The role of the courts in the protection of human rights in any legal system is a constitutionally sensitive one. The observance and protection of such rights articulate with many aspects of the exercise of governmental and legislative power. The value nature of human rights accentuates these sensibilities. Some have viewed sovereign law as an essential ingredient in the make-up of national identity, a perception which tends to confirm a presumption that legal systems, while responsive to new pressures, are nonetheless holistic, coherent, and state-bound. National law is a rampart against outside corruption of the national ethos. Inevitably all of this poses particular challenges for a supranational court with jurisdiction to pass judgment on human rights compliance, directly or indirectly, by states that are justly proud of their own legal democratic traditions.

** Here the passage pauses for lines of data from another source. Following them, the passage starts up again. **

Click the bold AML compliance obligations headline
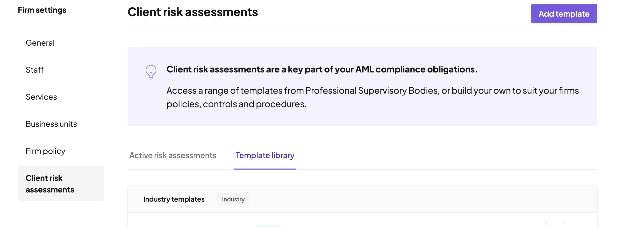The height and width of the screenshot is (227, 644). click(322, 69)
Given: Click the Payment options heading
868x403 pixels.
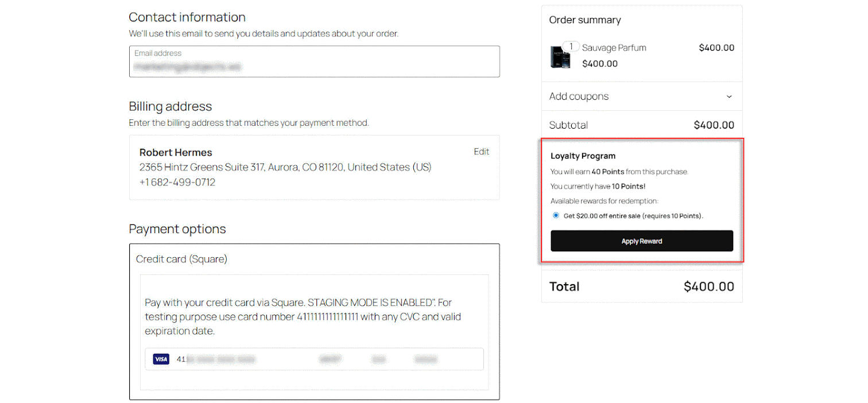Looking at the screenshot, I should 177,229.
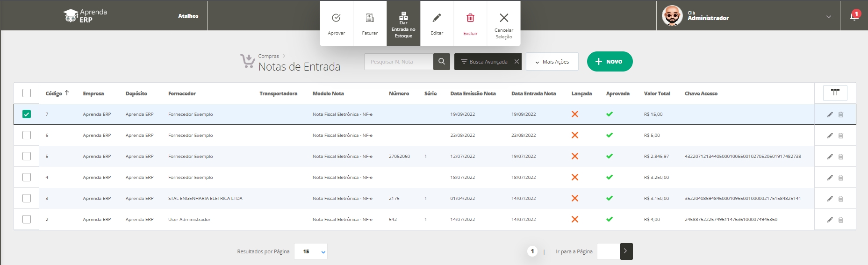Sort by Código column header

click(x=54, y=93)
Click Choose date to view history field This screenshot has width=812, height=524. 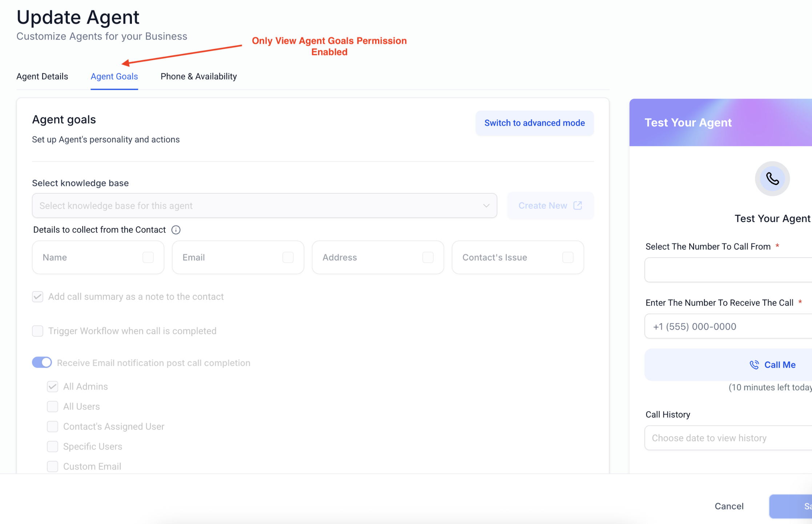pyautogui.click(x=728, y=438)

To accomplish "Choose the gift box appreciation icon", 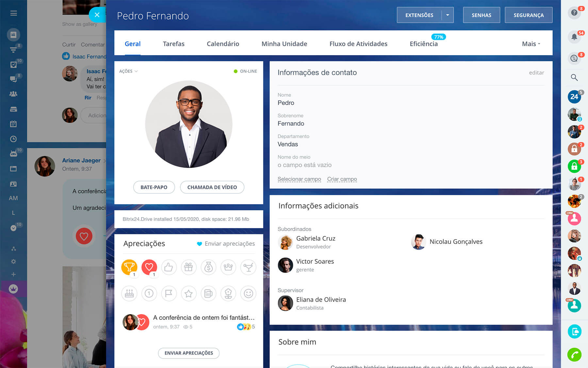I will click(188, 267).
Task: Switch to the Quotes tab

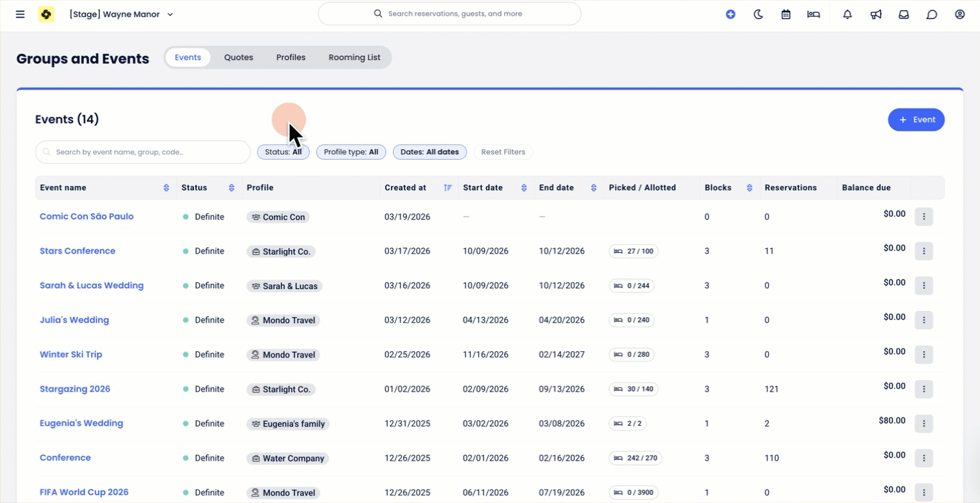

The exercise by the European Court of Justice (“Court of Justice” or “Court”) of jurisdiction to protect the individual from breaches of their fundamental rights is a constitutional role which trammels not only the exercise of political power by the institutions of the European Community (the “Community”) but indirectly (and often directly) the use of governmental and legislative power at a national level. This constitutional role, exercised in the context of the doctrines of primacy and direct effect, challenges the ideology of a state's legal autonomy and the associated sense of self-determination. Not surprisingly, the Court of Justice at the early stages showed a marked reluctance to be drawn into this area.